Regions with significant populations
- West Bengal: 159,404
- Odisha: 54,408
- Jharkhand: 32,786
- Bihar: 16,580

Languages
- Regional languages • Koda

Religion
- Hinduism • Traditional religion

Related ethnic groups
- Munda people

= Kora (tribe) =

Tribes of India

The Kora (also known as Kuda, Kura, Kaora, Dhangar and Dhanger) are an ethnic group found in the Indian states of West Bengal, Odisha, Jharkhand, and the Bangladeshi division of Rajshahi. The 2011 census showed their population in India to be around 260,000. They are classified as a Scheduled Tribe by the Indian government.

==Etymology==
The tribe's name Kora and its alternate spellings are possibly originated from Mundari word for earthworks "Koda" .

==History==

It is speculated that they are an off shoot of Munda tribe. Risley (1894) classified them as a "Hinduised" caste. The Kora are noted for their traditional skills and primary occupation in various earth works such as cutting soil and digging tanks. In course of time they also been engaged in Catechu-making as a professions. This is one of the origins of their alternative names Khaira or Khayra. Now most of them are in farming.

==Subdivisions==

The tribe is divided into several endogamous groups. The Kora of Odisha claim that they belong to the Suryavansi group while Koras of Santhal Parganas claim to be Nagwanshi. They are further sub-divided into a number of exogamous septs called gotras such as Kaich, Mankad, Khapur, Dhan, Nun, Adower, Nag, Maghi, Prodhan, Bagha, Bahera, etc. These are further divided into patriarchal lineages.

== Culture ==
The Kora mainly speak Bengali in West Bengal and Jharkhand and Odia in Odisha. Only a small number still speak their original Koda language, which belongs to the Munda family.
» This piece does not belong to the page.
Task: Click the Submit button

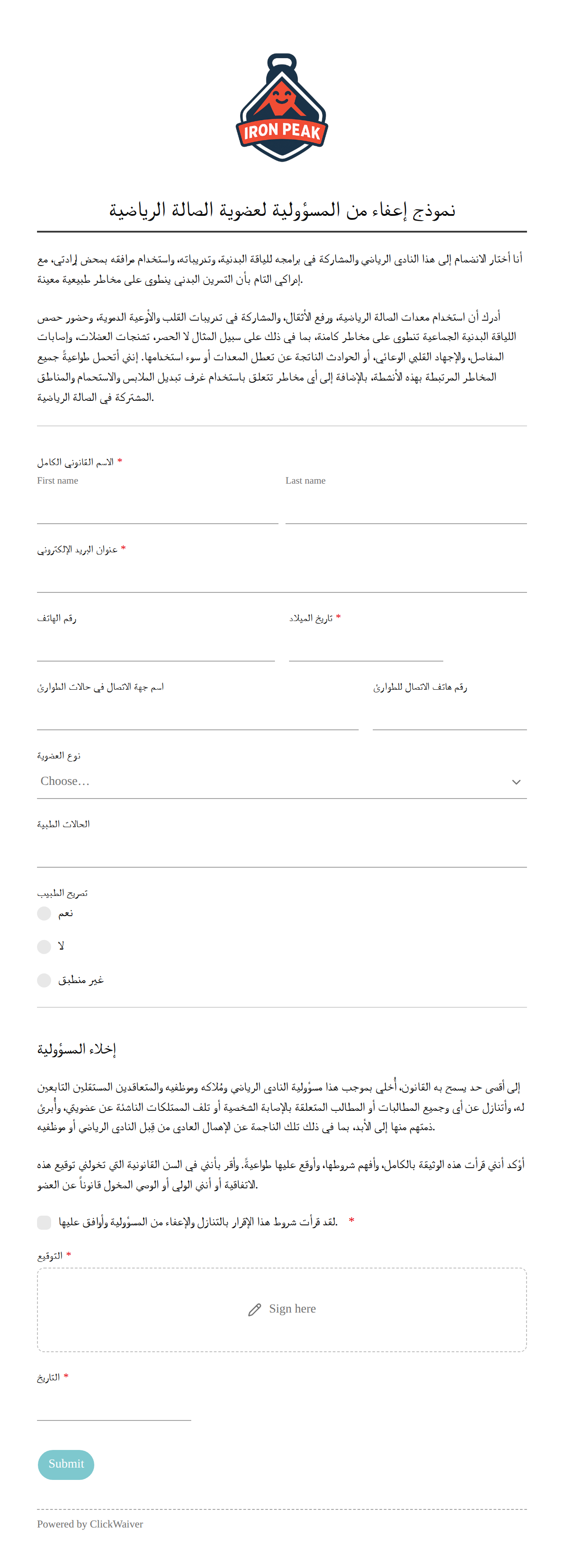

Kora culture follows a "cline," where those who live further east follow more Hindu customs, while those further west follow more traditionally tribal customs.
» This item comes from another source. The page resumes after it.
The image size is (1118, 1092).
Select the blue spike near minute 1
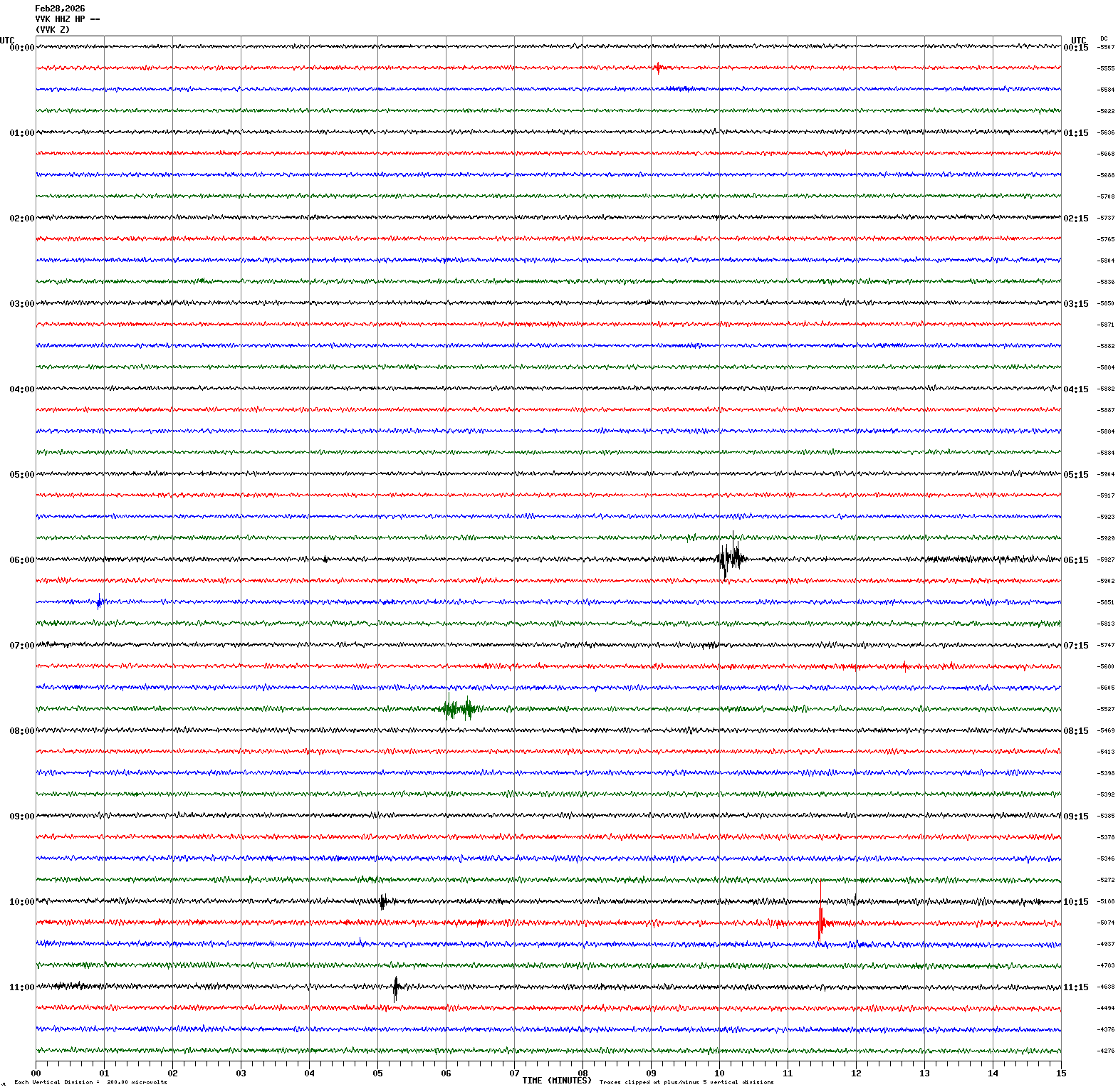(99, 603)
The Kora family structure is mostly nuclear. Marriage with same exogamous gotra is prohibited. They are patrilineal and patrilocal. While polygyny is permissible in the Kora society, most marriages are monogamous. At the turn of the 20th century, most Koras in West Bengal practiced infant marriage and had strong taboos around premarital sex, while those of Chota Nagpur practiced adult marriage and had less stringent taboos. Those living in Bankura had a "transitional" set of marriage customs, where adult marriage was the norm but premarital sex was severely stigmatized. Marriage by negotiation is the most common type of marriage. However cross-cousin marriage, junior levirate, junior sororate, marriage by elopement, by capture are also allowed. Divorce, remarriage of widows, widowers and divorcees are also permitted. The groom has to pay the bride price is cash. In Chota Nagpur, the tribe follows Munda customs, while in West Bengal they follow traditional Hindu customs.
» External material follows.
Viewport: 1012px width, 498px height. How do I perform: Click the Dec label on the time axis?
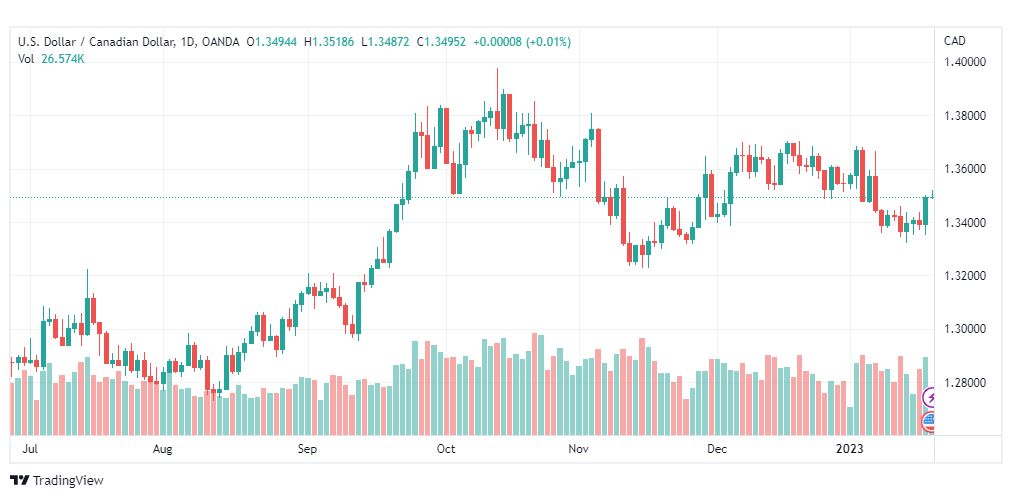716,448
They cremate their dead in case of natural death and burial in cases of unnatural deaths. They have a traditional village council panchayat headed by Majhi who is assisted by Parmanik. It plays a central role in ensuring conformity to their social norms and traditions. The tribe overwhelmingly follow Hindu religion. Animist beliefs are also followed by the members. Other religions are followed by very small number of members.